__Provided information__
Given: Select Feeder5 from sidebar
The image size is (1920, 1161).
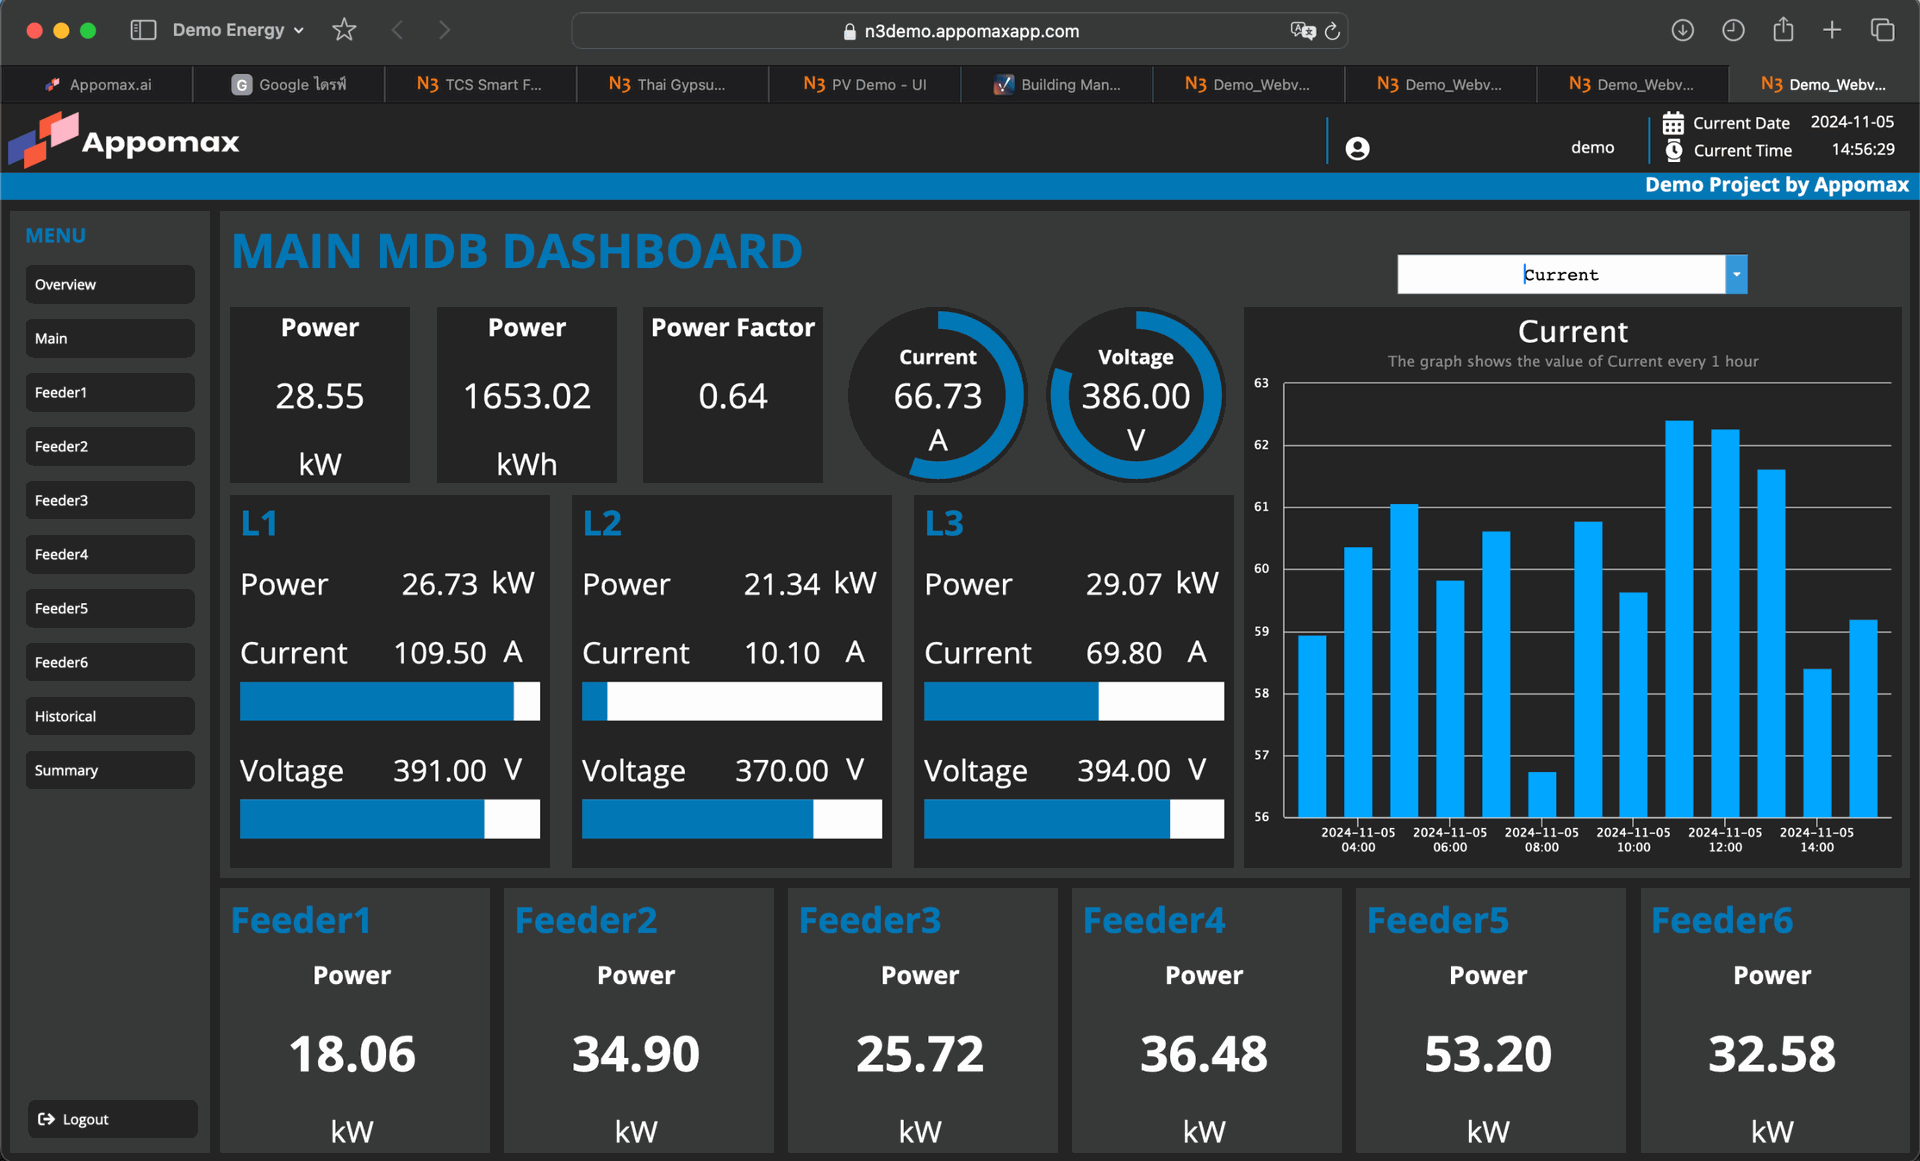Looking at the screenshot, I should [112, 607].
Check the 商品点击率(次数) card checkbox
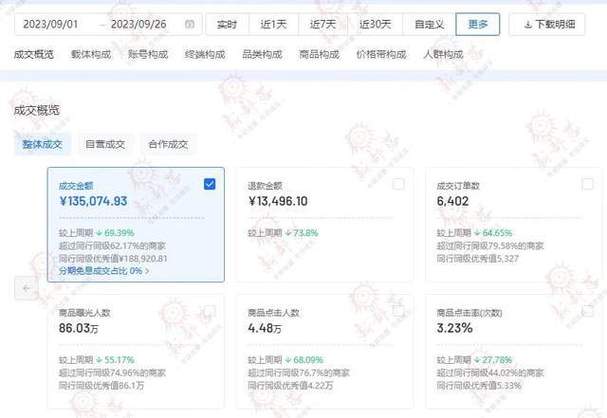 coord(587,313)
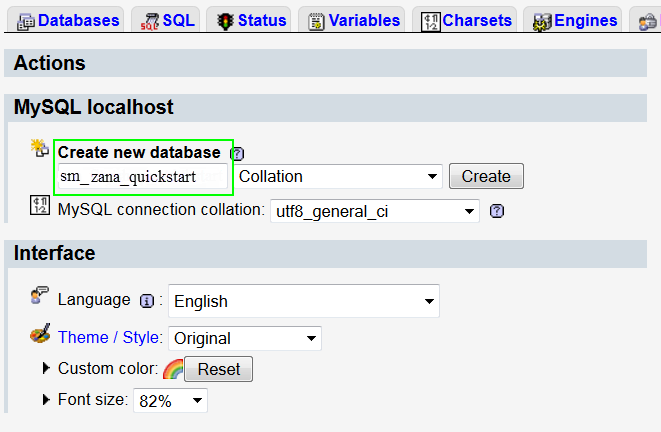The height and width of the screenshot is (432, 661).
Task: Open help icon next to connection collation
Action: [x=497, y=211]
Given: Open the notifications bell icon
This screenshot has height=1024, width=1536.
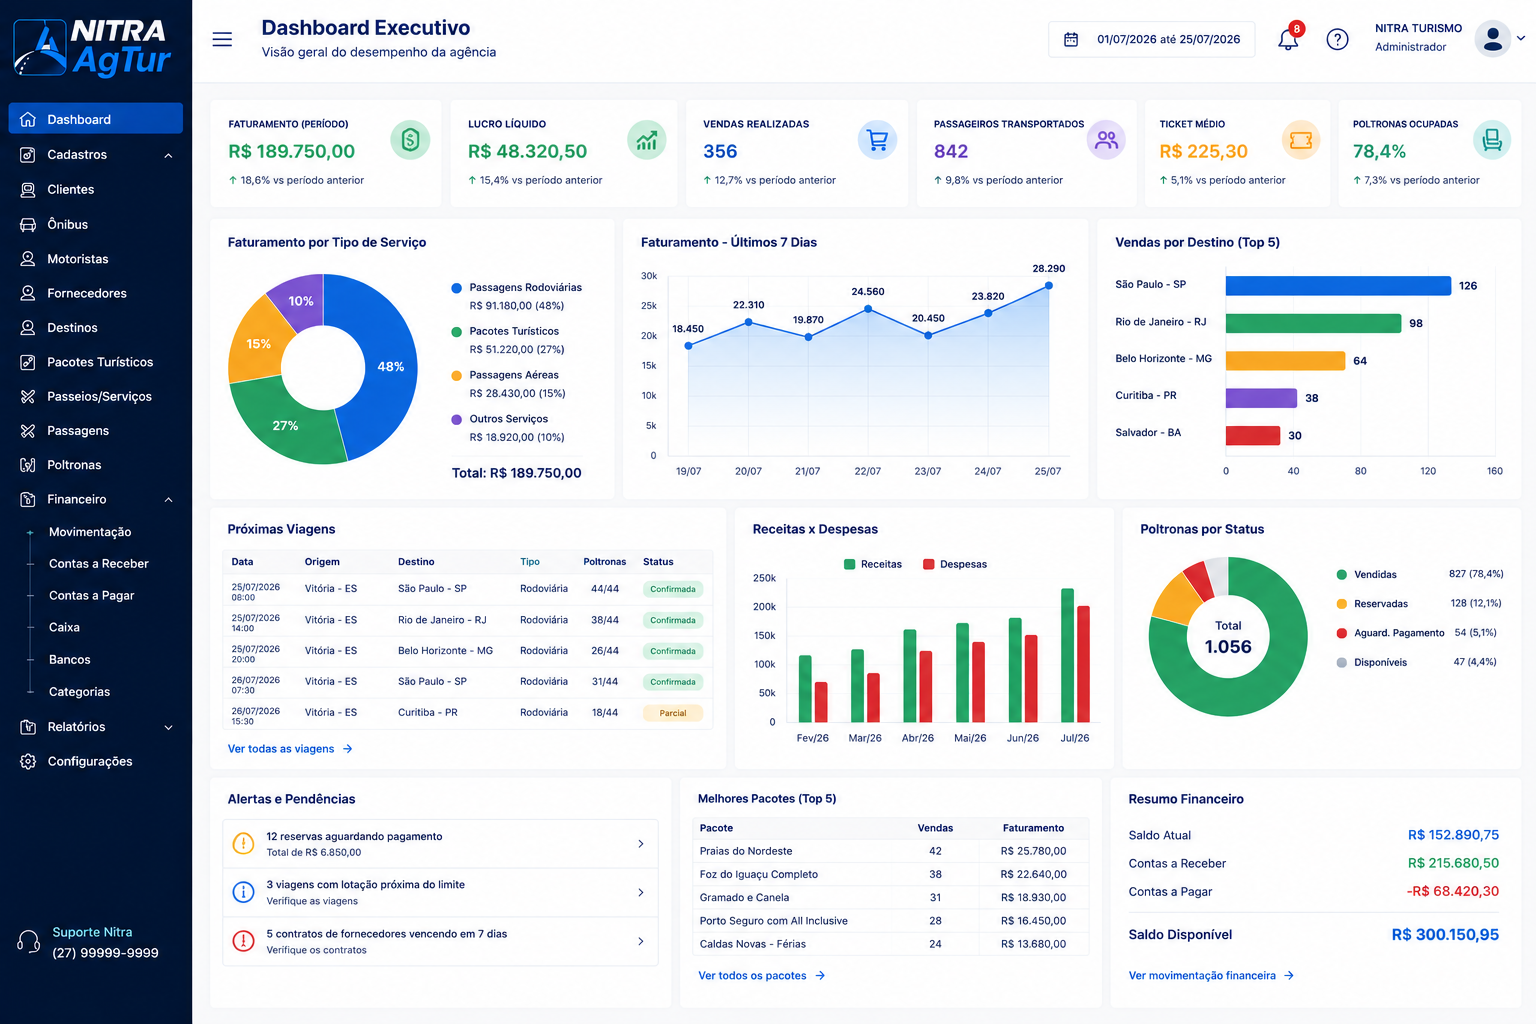Looking at the screenshot, I should point(1288,39).
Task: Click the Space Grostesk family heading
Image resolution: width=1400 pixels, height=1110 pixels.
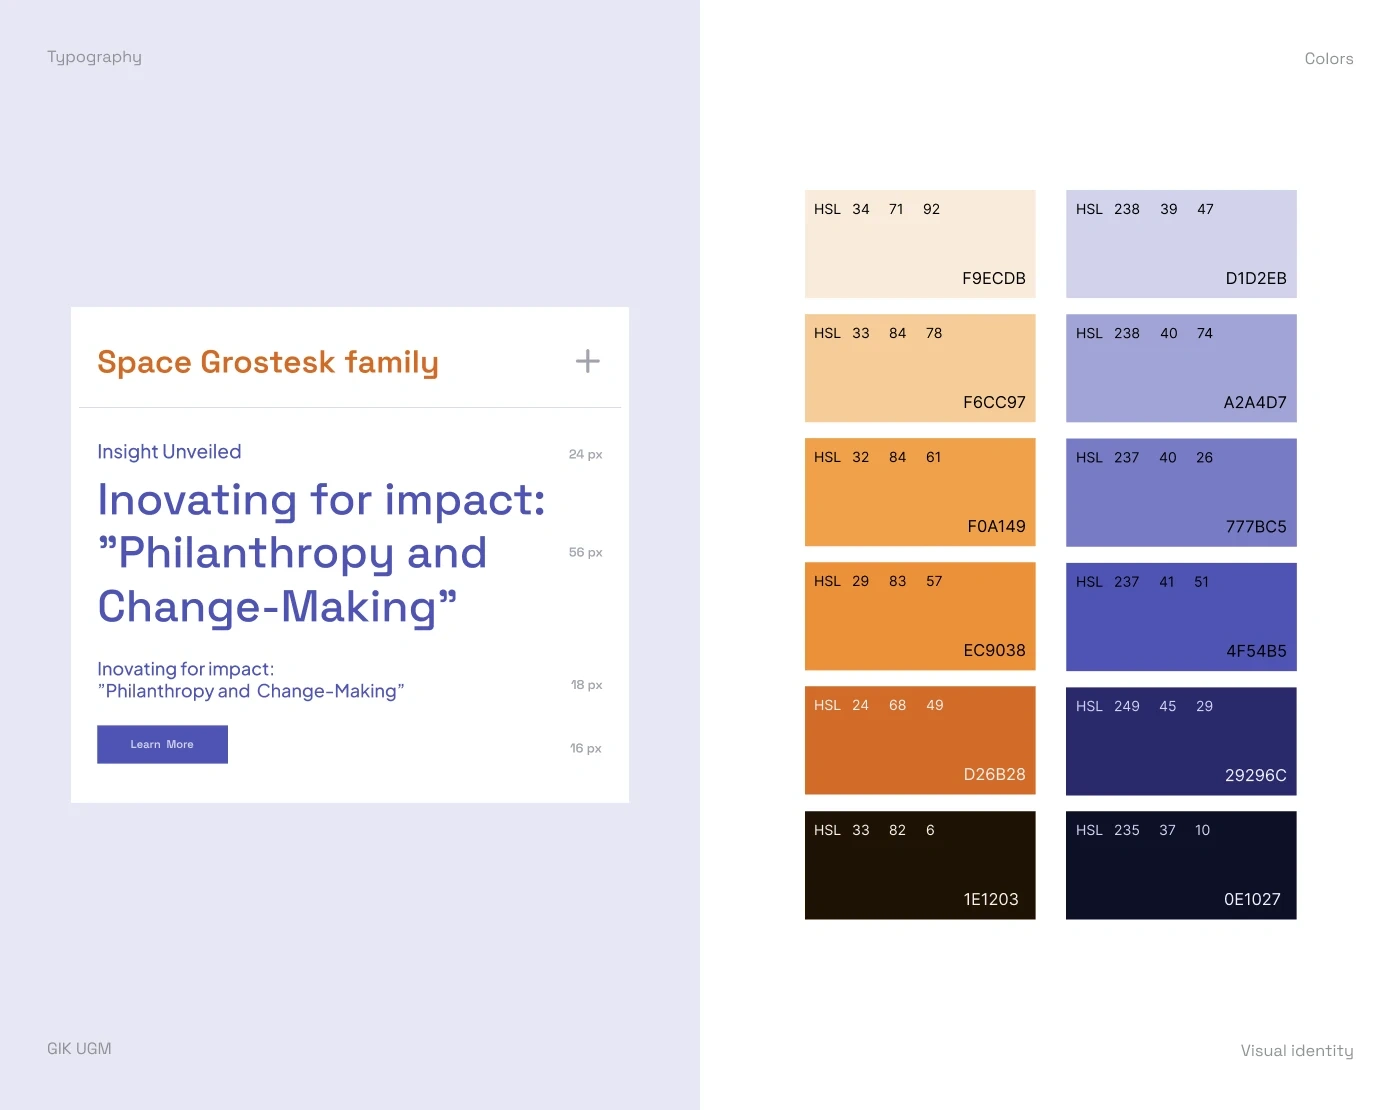Action: tap(268, 362)
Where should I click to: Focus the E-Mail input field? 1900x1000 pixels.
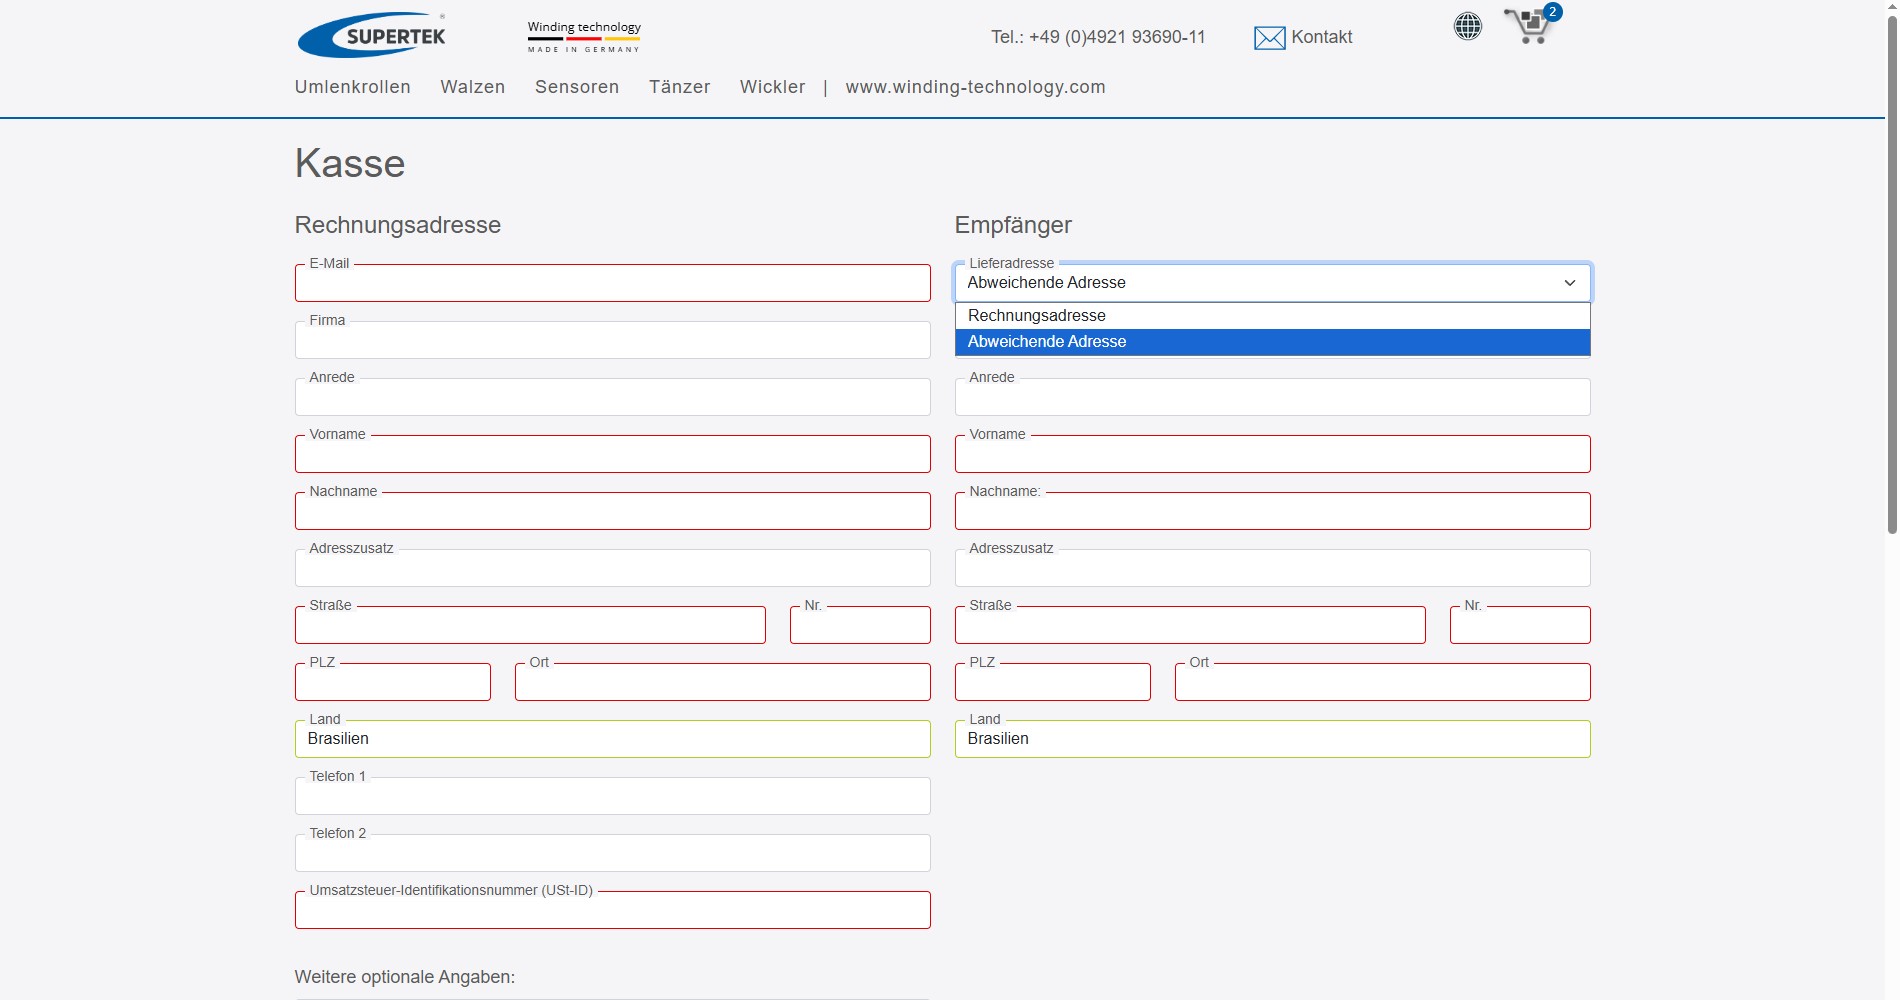612,284
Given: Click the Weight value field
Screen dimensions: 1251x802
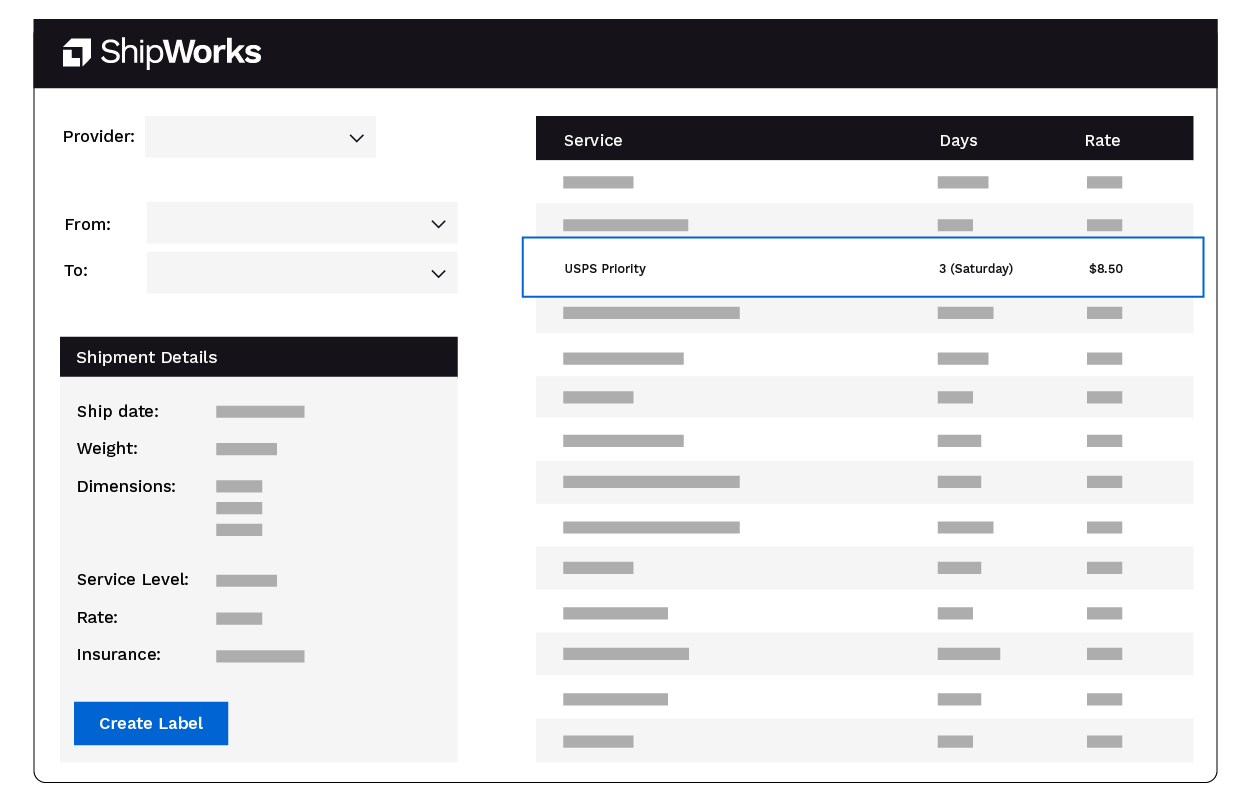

__Work instructions__
Set down the material above as is, without any pictures.

__Your solution__
Given: Select Feeder5 from sidebar
The image size is (1920, 1161).
Looking at the screenshot, I should [112, 607].
Check the 商品点击率(次数) card checkbox
 coord(587,313)
The height and width of the screenshot is (432, 661).
Task: Open help icon next to connection collation
Action: [x=497, y=211]
Given: Open the notifications bell icon
This screenshot has height=1024, width=1536.
Looking at the screenshot, I should point(1288,39).
Task: Click the Space Grostesk family heading
Image resolution: width=1400 pixels, height=1110 pixels.
Action: tap(268, 362)
Where should I click to: Focus the E-Mail input field? 1900x1000 pixels.
612,284
Given: Click the Weight value field
Screen dimensions: 1251x802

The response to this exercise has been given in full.